What do these tasks all have in common?

• Looking at an X-ray and deciding whether someone’s leg is broken
• Screening a CV for suitability for a job post
• Identifying faces of terrorists in a crowd

They are all examples of classification tasks, where we need to make a binary yes/no decision. This is one of the most common kinds of machine learning, and it usually works something like this:

For each example in our training data, we have an input and a label.

• The input might be anything, e.g. an image, or a piece of text, or a bunch of numbers, or something else entirely.
• The label is always a ‘yes’ or a ‘no’. ^[1]

Our job is to guess what the yes/no label should be for a new piece of test data based on its input. For example, the input might be an X-ray of someone's leg, and we're trying to label it yes/no for whether the leg is broken.

In this article, we’re going to focus on how to measure whether we’re doing a good job, and we’ll discuss three metrics, ‘accuracy’, ‘precision’, and ‘recall’.

Accuracy: how often do you get the right answer?

Let’s start with accuracy, which is the most obvious. The accuracy score is just a percentage - how often did you get the right answer? In other words, how often did your yes/no guess match the actual yes/no label for that input?

Accuracy works well when you have a balanced dataset, i.e. the ‘yes’ and ‘no’ labels are roughly 50-50.

But we run into problems with accuracy when your dataset is imbalanced. Consider the problem of deciding whether the X-ray shows a broken leg. Perhaps in your dataset, only 1 in 10 of the X-rays actually has a broken leg. In other words, the correct labels are ‘yes’ 10% of the time, and ‘no’ 90% of the time.

Machine learning algorithms are lazy and opportunistic. Faced with a dataset like this, a simple classification algorithm might just guess ‘no’ all the time every time, and then go home early to have a beer. And you know what, its accuracy would be 90%!

So, if someone boasts about their high accuracy when you know the dataset is imbalanced, they’re either making an amateur mistake or trying to hoodwink you.

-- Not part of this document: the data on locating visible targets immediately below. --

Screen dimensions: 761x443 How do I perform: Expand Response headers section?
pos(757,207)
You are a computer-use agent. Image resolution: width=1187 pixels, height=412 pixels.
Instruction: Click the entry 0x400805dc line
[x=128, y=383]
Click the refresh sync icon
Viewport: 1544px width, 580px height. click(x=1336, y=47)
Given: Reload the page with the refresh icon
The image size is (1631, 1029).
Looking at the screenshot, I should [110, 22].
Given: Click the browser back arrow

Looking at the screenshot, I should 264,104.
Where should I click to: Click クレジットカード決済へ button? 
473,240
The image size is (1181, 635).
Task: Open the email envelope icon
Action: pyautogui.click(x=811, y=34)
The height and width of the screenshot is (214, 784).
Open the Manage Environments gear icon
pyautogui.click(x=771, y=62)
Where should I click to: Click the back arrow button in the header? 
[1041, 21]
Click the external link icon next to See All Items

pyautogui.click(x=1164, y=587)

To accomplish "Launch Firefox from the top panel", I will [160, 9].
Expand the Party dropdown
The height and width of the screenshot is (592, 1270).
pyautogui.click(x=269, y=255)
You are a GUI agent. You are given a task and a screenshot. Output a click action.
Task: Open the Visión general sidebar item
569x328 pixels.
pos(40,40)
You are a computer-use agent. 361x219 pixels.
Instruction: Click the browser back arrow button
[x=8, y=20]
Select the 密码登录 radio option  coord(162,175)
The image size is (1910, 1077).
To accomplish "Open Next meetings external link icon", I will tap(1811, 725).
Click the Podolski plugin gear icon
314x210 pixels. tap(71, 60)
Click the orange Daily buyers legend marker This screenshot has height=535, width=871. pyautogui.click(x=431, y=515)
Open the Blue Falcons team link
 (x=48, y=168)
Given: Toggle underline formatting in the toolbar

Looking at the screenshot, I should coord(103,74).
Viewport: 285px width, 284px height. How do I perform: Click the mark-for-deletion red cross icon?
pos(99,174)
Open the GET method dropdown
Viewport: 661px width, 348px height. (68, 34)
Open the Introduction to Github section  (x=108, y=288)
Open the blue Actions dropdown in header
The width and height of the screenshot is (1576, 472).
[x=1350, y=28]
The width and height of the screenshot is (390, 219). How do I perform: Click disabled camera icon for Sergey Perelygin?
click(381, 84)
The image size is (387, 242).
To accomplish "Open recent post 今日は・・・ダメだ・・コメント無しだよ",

So what are Precision and Recall?

Accuracy (‘how often was the answer correct?’) can be split into two components:

• Precision = when it said yes, how often was it right? i.e., of all the people it said had a broken leg, how many did indeed have broken legs?
• Recall = of all the times the answer should have been yes, how many did it get? i.e., of all the X-rays with broken legs, did it notice them all?

Sometimes we care more about precision, sometimes we care more about recall.

If we’re trying to decide whether to let someone into the Federal Reserve’s gold vaults from their retinal scan, maybe we care a lot about precision. In that case, we don’t want to accidentally say ‘yes’ when the answer is in fact ‘no’. We don’t want to accidentally let in a master thief holding up a severed eyeball - even if that means irritating the real Bank Manager because we’re being really careful and mistakenly reject them sometimes.

If we’re trying to tell whether someone has cancer from their medical imaging, maybe we care a lot about recall, i.e. we don’t want to accidentally say ‘no’ when the answer is ‘yes’. We don’t want to accidentally miss anybody, even if it means we occasionally have some false positives that go for a follow-up test.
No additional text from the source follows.